Les choses sont parfaitement claires. Chez M. Sahlins, les perspectives sont au départ définies comme relevant de l'anthropologie générale [12]. Le choix très large des auteurs, dans lequel il va puiser son matériel, le montre à suffisance : J. G. Frazer, A. M. Hocart, J.-G. Préaux, L. de Heusch et... G. Dumézil, dont la « suggestion » l'avait frappé et qu'il envisage de « prendre au sérieux » [13]. Le sujet est lui aussi bien précisé : ce qui est en cause, ce n'est pas un mythe de constitution d'une société, mais les rituels de la souveraineté, et tout particulièrement le motif de l'étranger-roi - c'est d'ailleurs le titre même du chapitre de M. Sahlins -, lequel s'empare du pouvoir, par l'entremise d'une femme et après un « exploit » [14].

Si la moindre ambiguïté subsistait encore sur les intentions de M. Sahlins, la citation suivante la dissiperait complètement.

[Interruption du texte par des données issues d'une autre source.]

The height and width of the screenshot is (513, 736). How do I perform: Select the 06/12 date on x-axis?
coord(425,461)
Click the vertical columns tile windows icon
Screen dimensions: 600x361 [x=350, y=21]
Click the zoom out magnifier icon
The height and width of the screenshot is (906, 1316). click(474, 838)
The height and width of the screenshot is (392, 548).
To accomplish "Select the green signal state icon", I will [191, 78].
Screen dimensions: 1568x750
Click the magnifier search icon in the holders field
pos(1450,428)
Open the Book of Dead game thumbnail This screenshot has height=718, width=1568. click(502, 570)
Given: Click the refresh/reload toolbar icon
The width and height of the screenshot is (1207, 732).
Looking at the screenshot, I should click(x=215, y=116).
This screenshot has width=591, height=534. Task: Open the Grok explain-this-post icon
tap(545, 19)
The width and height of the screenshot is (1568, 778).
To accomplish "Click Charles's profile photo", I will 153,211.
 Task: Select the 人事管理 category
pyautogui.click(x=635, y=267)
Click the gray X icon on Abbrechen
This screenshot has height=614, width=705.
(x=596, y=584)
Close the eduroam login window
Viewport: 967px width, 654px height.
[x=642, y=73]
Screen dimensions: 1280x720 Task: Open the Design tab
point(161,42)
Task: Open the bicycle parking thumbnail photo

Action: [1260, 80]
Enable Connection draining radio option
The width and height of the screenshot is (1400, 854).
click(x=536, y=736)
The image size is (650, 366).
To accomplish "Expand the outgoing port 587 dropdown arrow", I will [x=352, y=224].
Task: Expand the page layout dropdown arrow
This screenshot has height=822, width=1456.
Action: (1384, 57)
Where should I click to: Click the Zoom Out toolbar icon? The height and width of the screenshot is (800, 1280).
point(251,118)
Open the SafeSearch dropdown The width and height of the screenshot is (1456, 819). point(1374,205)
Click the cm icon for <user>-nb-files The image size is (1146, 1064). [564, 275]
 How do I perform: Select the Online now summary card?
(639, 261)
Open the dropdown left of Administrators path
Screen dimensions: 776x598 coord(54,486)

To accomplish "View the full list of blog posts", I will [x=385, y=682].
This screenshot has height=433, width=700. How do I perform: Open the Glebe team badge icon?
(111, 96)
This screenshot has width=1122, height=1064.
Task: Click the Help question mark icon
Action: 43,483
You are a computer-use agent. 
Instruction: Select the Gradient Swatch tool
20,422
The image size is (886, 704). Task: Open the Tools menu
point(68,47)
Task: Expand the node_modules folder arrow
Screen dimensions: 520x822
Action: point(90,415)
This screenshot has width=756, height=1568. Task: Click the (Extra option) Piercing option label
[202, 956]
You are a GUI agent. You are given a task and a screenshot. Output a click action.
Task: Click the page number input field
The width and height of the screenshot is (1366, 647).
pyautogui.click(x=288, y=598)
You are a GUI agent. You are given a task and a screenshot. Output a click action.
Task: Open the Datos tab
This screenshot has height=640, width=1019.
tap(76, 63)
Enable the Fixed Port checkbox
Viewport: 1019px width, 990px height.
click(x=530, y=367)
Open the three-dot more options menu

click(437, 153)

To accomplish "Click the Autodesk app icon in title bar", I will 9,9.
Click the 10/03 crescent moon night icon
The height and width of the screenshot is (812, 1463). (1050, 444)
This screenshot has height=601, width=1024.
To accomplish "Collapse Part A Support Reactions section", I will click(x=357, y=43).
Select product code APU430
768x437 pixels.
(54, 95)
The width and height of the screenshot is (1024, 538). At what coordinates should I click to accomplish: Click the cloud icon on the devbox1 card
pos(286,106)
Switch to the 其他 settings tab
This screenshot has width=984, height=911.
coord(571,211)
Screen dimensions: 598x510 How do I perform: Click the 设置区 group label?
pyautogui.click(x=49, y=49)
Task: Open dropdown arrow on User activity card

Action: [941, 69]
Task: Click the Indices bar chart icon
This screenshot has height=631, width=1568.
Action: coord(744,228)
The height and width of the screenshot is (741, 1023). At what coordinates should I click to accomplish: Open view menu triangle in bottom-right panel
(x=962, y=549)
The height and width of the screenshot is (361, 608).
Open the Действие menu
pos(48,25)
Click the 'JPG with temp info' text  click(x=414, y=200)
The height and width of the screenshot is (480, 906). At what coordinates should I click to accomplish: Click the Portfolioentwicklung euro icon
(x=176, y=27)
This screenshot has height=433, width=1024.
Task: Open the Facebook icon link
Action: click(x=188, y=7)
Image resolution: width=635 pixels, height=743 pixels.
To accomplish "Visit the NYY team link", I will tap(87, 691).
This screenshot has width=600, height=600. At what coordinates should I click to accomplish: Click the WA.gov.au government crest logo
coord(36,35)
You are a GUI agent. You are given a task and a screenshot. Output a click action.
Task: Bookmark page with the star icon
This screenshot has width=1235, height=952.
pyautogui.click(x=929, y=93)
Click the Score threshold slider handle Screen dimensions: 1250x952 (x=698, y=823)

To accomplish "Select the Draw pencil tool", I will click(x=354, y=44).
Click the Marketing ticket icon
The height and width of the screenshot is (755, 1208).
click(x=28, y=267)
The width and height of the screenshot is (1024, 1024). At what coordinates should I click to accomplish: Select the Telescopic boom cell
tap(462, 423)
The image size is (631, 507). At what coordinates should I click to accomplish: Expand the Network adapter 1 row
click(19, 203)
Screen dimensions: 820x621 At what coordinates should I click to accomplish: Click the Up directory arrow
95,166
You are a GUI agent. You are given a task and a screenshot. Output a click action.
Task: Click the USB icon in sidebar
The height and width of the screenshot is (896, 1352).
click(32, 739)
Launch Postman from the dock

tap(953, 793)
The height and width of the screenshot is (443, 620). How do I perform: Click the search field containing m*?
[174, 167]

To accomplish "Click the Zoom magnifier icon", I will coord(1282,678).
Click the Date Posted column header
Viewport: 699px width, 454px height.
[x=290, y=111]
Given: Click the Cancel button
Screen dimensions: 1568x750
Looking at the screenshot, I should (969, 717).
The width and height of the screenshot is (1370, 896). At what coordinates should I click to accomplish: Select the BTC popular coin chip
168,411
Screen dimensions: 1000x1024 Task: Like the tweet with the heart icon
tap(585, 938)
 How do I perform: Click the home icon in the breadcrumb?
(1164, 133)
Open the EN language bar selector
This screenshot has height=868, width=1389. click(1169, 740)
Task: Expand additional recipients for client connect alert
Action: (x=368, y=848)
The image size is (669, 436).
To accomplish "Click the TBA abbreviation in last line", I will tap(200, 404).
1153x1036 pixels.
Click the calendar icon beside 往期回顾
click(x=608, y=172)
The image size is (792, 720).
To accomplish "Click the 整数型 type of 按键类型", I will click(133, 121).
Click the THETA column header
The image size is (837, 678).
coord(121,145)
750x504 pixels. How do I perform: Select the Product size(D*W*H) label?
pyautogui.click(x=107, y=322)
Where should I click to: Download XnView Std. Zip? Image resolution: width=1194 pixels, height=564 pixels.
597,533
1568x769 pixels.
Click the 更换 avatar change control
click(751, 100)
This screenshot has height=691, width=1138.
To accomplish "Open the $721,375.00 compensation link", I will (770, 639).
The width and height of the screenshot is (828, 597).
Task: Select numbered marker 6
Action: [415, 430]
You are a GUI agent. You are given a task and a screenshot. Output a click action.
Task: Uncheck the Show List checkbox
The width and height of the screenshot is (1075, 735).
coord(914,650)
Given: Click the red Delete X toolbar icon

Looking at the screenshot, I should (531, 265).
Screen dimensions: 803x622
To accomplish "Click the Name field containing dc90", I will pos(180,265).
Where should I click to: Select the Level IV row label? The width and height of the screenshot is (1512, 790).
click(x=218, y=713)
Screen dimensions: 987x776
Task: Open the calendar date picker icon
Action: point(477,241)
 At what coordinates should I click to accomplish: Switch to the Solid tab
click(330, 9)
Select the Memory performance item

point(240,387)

Elle montre qu'on est en plein dans ce qu'on a pu appeler « le dossier du gendre royal » [15] :

Les légendes des rois latins, de Romulus au second Tarquin, tout comme celles des rois grecs, de Tantale à Pélops et Agamemnon, offrent d'importantes similitudes quant à la philosophie du socius. Le roi est un horsain, souvent un immigrant, un prince guerrier dont le père est un dieu ou bien le roi de son pays natal. Mais, exilé en raison de sa passion outrancière du pouvoir, ou banni pour meurtre, le héros est exclu de la succession dans sa patrie. Nonobstant, il s'empare du pouvoir ailleurs, et ce par l'entremise d'une femme [en italiques dans le texte], une princesse native du lieu, qu'il gagne par quelque miraculeux exploit : quelque trait de force ou de ruse, un viol, des prouesses athlétiques ou amoureuses et/ou le meurtre de son prédécesseur. Le gendre héroïque venu d'un pays étranger manifeste ses dons divins, conquiert la fille du roi et hérite une moitié ou plus du royaume (Préaux 1962 [16]). Avant de devenir conte de fée, telle fut la théorie de toute société. (p. 92-93)

On ne s'étonnera donc pas qu'immédiatement après, M. Sahlins évoque Énée, à qui Latinus donne sa fille et qui succède comme roi à son beau-père, puis Romulus, qui « s'en va fonder Rome conformément au modèle de la première invasion troyenne » (p. 94). Mais on ne s'y trompera pas. Même si, au fil de l'exposé, des allusions sont faites occasionnellement aux parallèles romains et indo-européens ainsi qu'aux conceptions de G. Dumézil, ce sont bien les cérémonies d'intronisation des souverains des îles Fidji qui constituent l'essentiel du développement.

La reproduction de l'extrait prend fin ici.